A Review of Carbonation of C-S-H: From Atomic Structure to Macroscopic Behavior

Calcium–silicate–hydrate (C-S-H), the primary binding phase governing cement paste cohesion, undergoes progressive physicochemical transformation upon carbonation—a process that critically dictates concrete durability in atmospheric environments. When CO2 penetrates the porous cement matrix, it triggers a cascade of degradation mechanisms: calcium leaching decalcifies the C-S-H structure, inducing polymerization of silicate chains from dimeric to longer-chain configurations, while concurrent precipitation of calcium carbonate and amorphous silica gel fundamentally reconstitutes the nanoscale architecture. These nanoscale alterations propagate to macroscopic property evolution, manifesting as initial strength and stiffness gains due to pore-filling carbonation products followed by eventual deterioration as the cohesive binding network deteriorates. This review synthesizes current understanding of carbonation-induced structural evolution, examining the coupled influences of environmental parameters—CO2 concentration, relative humidity, and temperature—alongside C-S-H intrinsic chemistry (Ca/Si ratio, aluminum substitution, and alkali content) on reaction kinetics and material performance. However, significant knowledge gaps persist: predictive models for in-service carbonation rates remain elusive due to the disconnect between idealized laboratory conditions and the heterogeneous, cracked reality of field concrete; the causal linkage between nanoscale C-S-H alteration and macroscale cracking patterns along with physical performance is poorly resolved, and most mechanistic studies rely on synthetic C-S-H, neglecting the compositional complexity of real Portland cement systems.

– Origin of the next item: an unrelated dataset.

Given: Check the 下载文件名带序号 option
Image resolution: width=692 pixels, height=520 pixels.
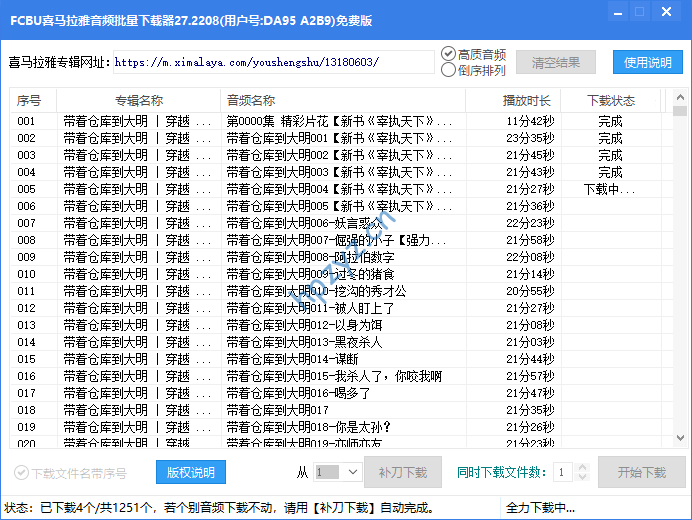Looking at the screenshot, I should tap(21, 473).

We further propose emerging protection strategies, including surface barrier coatings and low-carbon alternative binders (geopolymers, calcium sulfoaluminate cements, carbon-negative materials such as recycled cement), which demonstrate enhanced carbonation resistance. Future research priorities include developing effective coating barriers for carbonation protection, developing operando characterization techniques for real-time reaction monitoring, deploying machine learning algorithms to bridge atomistic simulations with structural-scale predictions, and establishing long-term field performance databases to validate laboratory-derived degradation models.